One person, even half-time, who understands what a language model does, what an embedding is, how RAG works, what fine-tuning means, what each API call costs, what the risks are. Doesn't need a PhD. Does need to be able to argue eye-to-eye with a vendor without swallowing the whole pitch. Without that figure, you'll be sold whatever.

7. Can AI investment decisions be made in less than six weeks?

If your investment approval cycle is six months, you're not ready for AI. The pace of the field is such that six-month decisions land in a different world from the one that requested them. You need a parallel mechanism, agile, with a pre-authorized investment ceiling for AI initiatives. If this doesn't exist, everything else jams.

8. Is there an honest feedback channel from the front line?

The people using AI every day are the front line. If their feedback doesn't reach decision-makers, pilots are designed in the abstract and fail in the concrete. You need a real channel (not a half-yearly survey) where a support person can say "this doesn't work, here's why" and have it reach the sponsor in less than 48 hours.

9. Does the culture tolerate failures without hunting for blame?

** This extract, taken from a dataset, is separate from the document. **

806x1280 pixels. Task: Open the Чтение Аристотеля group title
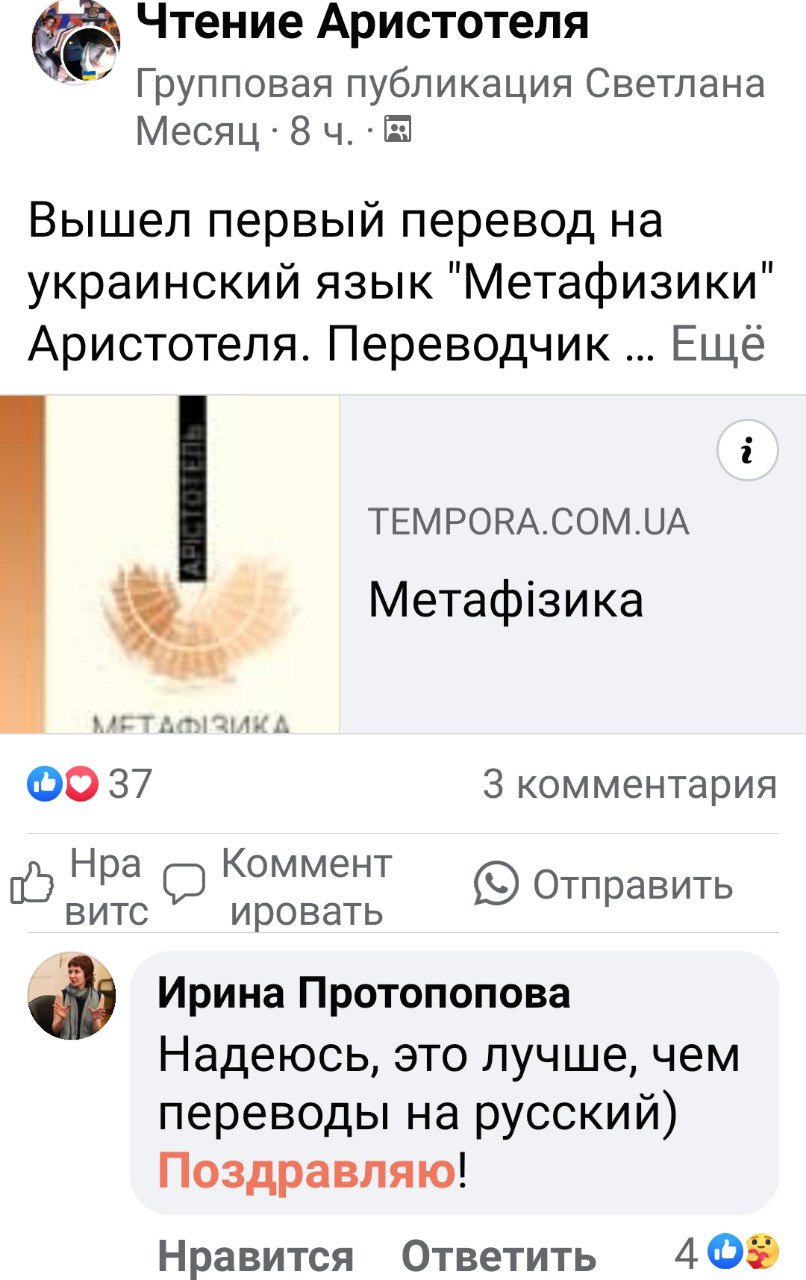(x=362, y=22)
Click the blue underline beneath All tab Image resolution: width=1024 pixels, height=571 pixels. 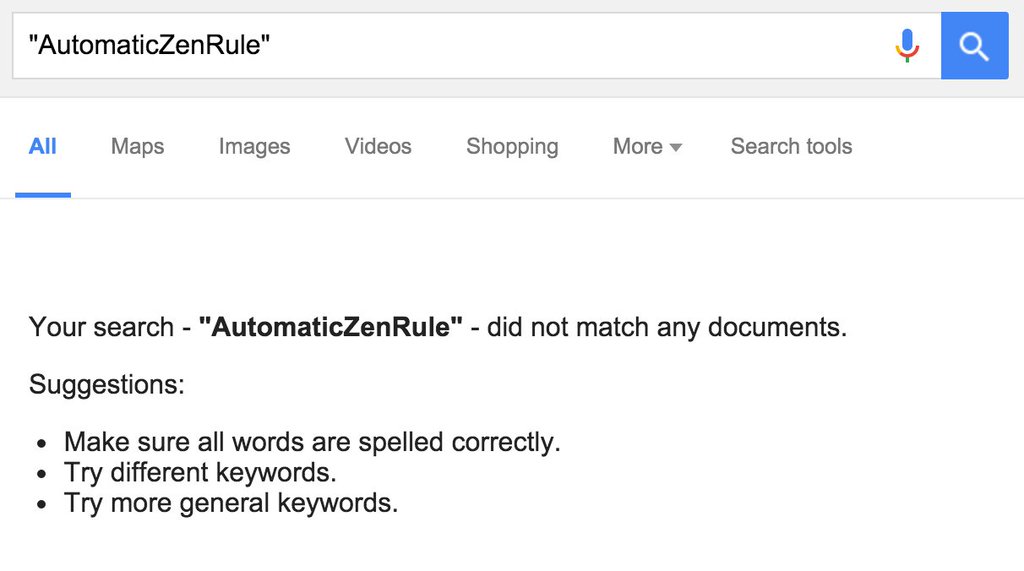pos(43,195)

AI involves trying and failing. Models hallucinate, pilots crash, costs slip. If your culture punishes failure with drama, people will hide problems until they can't be hidden, at which point it'll be much worse. The question isn't whether you fake tolerance for failure: the question is whether the last time something genuinely failed, there were heads or there was learning.

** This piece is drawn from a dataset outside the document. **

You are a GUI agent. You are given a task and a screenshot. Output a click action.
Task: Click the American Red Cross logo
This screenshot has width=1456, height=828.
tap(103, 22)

10. Is there a learning budget, not just an implementation budget?

The implementation budget covers the project. The learning budget covers what you'll discover doesn't work, the maintenance months, the continuous training, the experiments that don't reach production. In AI projects, this budget is usually 30% to 50% of the implementation. If you hide it to look cheap, you'll pay for it midway with worse mood.

How to read your answers

If you answer yes to all ten with honesty, you're in better shape than 80% of companies. If you answer yes to seven to nine, you're ready, but fix the weaknesses before scaling. If you answer yes to four to six, don't scale yet: do a small pilot whose main job is to build the missing pieces. If you answer yes to three or fewer, it's not AI time yet: invest first in governance, accessible data and change capacity.

The optimist's bias

The most common bias is answering yes to almost everything because "it's in progress". "It's in progress" isn't the same as "we have it". Apply a strict criterion: if you can't prove it with a document or a specific person, it's a no.

The mistake I see most often

The mistake I see most often is jumping to a pilot before answering these questions. The urgency of "not falling behind" pushes people to start without diagnosis, and nine months in they realize the pilot is stuck — not because of the technology, but because of one of the ten pieces missing from the start. The cost of doing the assessment is low; the cost of skipping it is between 50,000 and 300,000 euros of painful learning.

The rule I apply: before committing the first AI license or the first vendor contract, spend two weeks answering these ten questions with a small mixed group. The investment is small, the savings on errors are huge, and the conversation it produces is worth it on its own.

AI Readiness isn't a matrix, it's an honest conversation with yourself and the organization. Ten well-asked questions give more information than ten frameworks applied half-heartedly. And the discipline of answering them truthfully, before starting, marks the difference between those who'll be five years ahead and those who'll still be talking about pilots in 2030.